PROBLEMS TO WORK ON ->
- A) Retype the whole review of Walk the Line word for word.
- B) Copy the records from the first line up to and including the line with "Action: 187,220", substituting "capture" for "screenshot" and leaving everything else unchanged.

(Originally posted on i-Pocalypse.com on 3-9-06)
I am disillusioned. There is a reason that I do not, as a rule, enjoy Celebrity Biographies. They all follow the same template; difficult childhood, sudden extreme fame with unimaginable privilege, followed closely by seduction and addiction, then the hurt and damaged relationships with those that cared and, finally, redemption through true love. Compelling, eh? VH-1 had a great multi year run recounting this same formula. I know this story backwards and forwards. I believe that I am absolutely jaded enough to expect it to pop up around every corner. But, really, if I am so jaded, why didn’t I see it coming in Walk the Line?
Now don’t get me wrong, I don’t mean to imply that Walk the Line is a bad movie. It’s not at all. It’s actually a pretty good one all things considered. It is just that I have had an image of Johnny Cash in my mind since I was little that apparently wasn’t true at all. My image of him was based on the mystique that he created with his music and his public persona – one of hardship, hardtime and hardluck, which of course wasn’t the case. For some reason, I have always thought that Cash actually did start out rough and tumble and spend hard time in Folsom prison. I thought, for some reason (probably PSAs on adult illiteracy that he participated in back in the late 70s or early 80s), that he was illiterate for most of his adult life and through hard work learned to read which helped in the resurgence of his career. I thought his redemption was a redemption from a life of hard living, hard alcohol and hard drugs. In short, I was completely ignorant of the true story.
Joaquim Phoenix portrays Johnny Cash, the iconic singer/songwriter, and Reese Witherspoon portrays June Carter, the love of his life. The movie starts off with Cash introspectively waiting to go on stage during his fabled concert at Folsom State Prison and then flashes back to his childhood where we are introduced to him and his relationship with his distant, unloving father (Robert Patrick). We then follow him through his brief stint in the Air Force, his young marriage to his pre-military sweetheart (Ginnifer Goodwin), his time as a traveling salesman and then his big break as a musician/recording artist with his band.

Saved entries

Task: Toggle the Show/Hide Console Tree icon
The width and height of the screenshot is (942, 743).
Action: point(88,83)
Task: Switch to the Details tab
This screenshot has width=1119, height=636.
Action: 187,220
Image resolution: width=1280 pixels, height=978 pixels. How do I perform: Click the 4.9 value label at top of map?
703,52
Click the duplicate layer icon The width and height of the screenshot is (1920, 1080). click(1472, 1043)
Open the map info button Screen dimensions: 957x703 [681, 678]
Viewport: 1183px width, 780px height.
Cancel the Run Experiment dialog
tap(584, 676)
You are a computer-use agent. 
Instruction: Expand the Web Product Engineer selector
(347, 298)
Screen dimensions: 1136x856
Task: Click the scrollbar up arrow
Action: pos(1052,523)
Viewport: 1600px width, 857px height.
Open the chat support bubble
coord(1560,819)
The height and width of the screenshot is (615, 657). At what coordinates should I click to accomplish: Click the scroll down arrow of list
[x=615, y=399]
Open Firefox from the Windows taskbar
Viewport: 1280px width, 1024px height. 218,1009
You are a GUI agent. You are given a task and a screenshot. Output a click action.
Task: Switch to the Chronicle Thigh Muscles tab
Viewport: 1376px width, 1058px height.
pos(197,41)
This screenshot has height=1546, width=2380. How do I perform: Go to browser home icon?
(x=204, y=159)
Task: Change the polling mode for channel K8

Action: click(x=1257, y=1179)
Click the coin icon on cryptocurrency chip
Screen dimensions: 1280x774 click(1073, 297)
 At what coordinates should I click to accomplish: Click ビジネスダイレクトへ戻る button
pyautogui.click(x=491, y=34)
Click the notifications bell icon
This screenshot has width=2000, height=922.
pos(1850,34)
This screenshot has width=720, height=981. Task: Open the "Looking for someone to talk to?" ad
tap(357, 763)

WRITTEN ANSWERS ->
- A)
(Originally posted on i-Pocalypse.com on 3-9-06)
I am disillusioned. There is a reason that I do not, as a rule, enjoy Celebrity Biographies. They all follow the same template; difficult childhood, sudden extreme fame with unimaginable privilege, followed closely by seduction and addiction, then the hurt and damaged relationships with those that cared and, finally, redemption through true love. Compelling, eh? VH-1 had a great multi year run recounting this same formula. I know this story backwards and forwards. I believe that I am absolutely jaded enough to expect it to pop up around every corner. But, really, if I am so jaded, why didn’t I see it coming in Walk the Line?
Now don’t get me wrong, I don’t mean to imply that Walk the Line is a bad movie. It’s not at all. It’s actually a pretty good one all things considered. It is just that I have had an image of Johnny Cash in my mind since I was little that apparently wasn’t true at all. My image of him was based on the mystique that he created with his music and his public persona – one of hardship, hardtime and hardluck, which of course wasn’t the case. For some reason, I have always thought that Cash actually did start out rough and tumble and spend hard time in Folsom prison. I thought, for some reason (probably PSAs on adult illiteracy that he participated in back in the late 70s or early 80s), that he was illiterate for most of his adult life and through hard work learned to read which helped in the resurgence of his career. I thought his redemption was a redemption from a life of hard living, hard alcohol and hard drugs. In short, I was completely ignorant of the true story.
Joaquim Phoenix portrays Johnny Cash, the iconic singer/songwriter, and Reese Witherspoon portrays June Carter, the love of his life. The movie starts off with Cash introspectively waiting to go on stage during his fabled concert at Folsom State Prison and then flashes back to his childhood where we are introduced to him and his relationship with his distant, unloving father (Robert Patrick). We then follow him through his brief stint in the Air Force, his young marriage to his pre-military sweetheart (Ginnifer Goodwin), his time as a traveling salesman and then his big break as a musician/recording artist with his band.

- B)
Task: Toggle the Show/Hide Console Tree icon
The width and height of the capture is (942, 743).
Action: point(88,83)
Task: Switch to the Details tab
This capture has width=1119, height=636.
Action: 187,220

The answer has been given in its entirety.